▶ Directions for this task
From the first line to the last, please print the entries exactly, omitting pictures.
Content starts
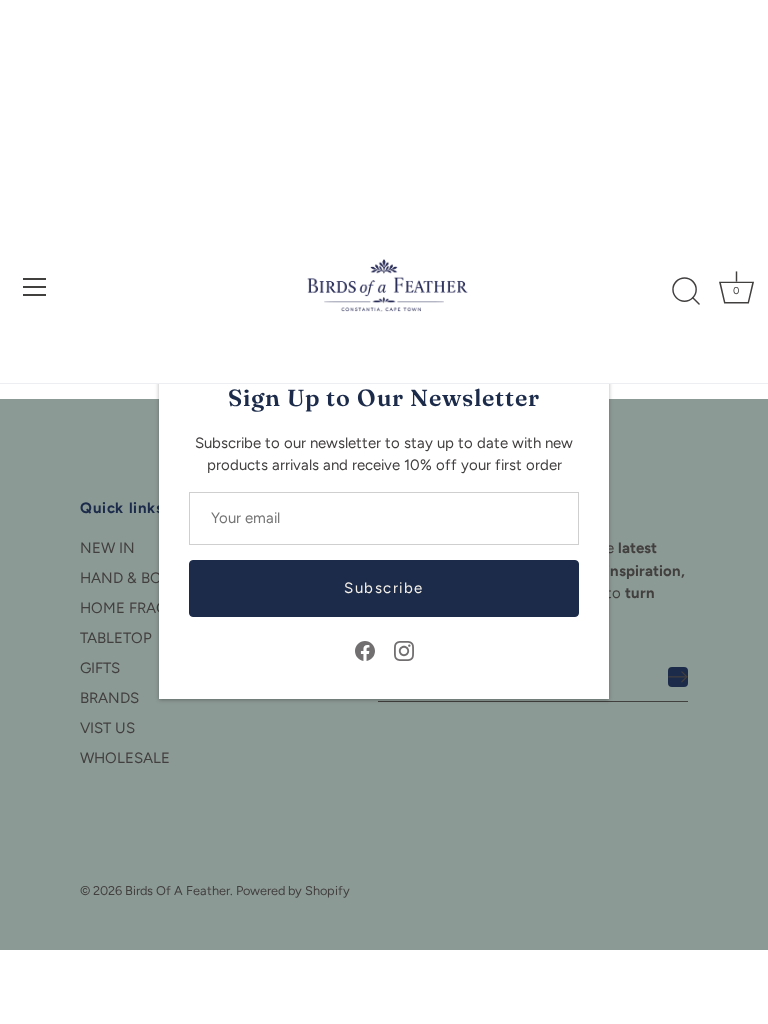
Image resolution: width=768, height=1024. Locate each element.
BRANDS (109, 698)
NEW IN (107, 548)
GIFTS (100, 668)
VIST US (107, 728)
Content ends
▶ Written response
Image resolution: width=768, height=1024. Locate each element.
BRANDS (109, 698)
NEW IN (107, 548)
GIFTS (100, 668)
VIST US (107, 728)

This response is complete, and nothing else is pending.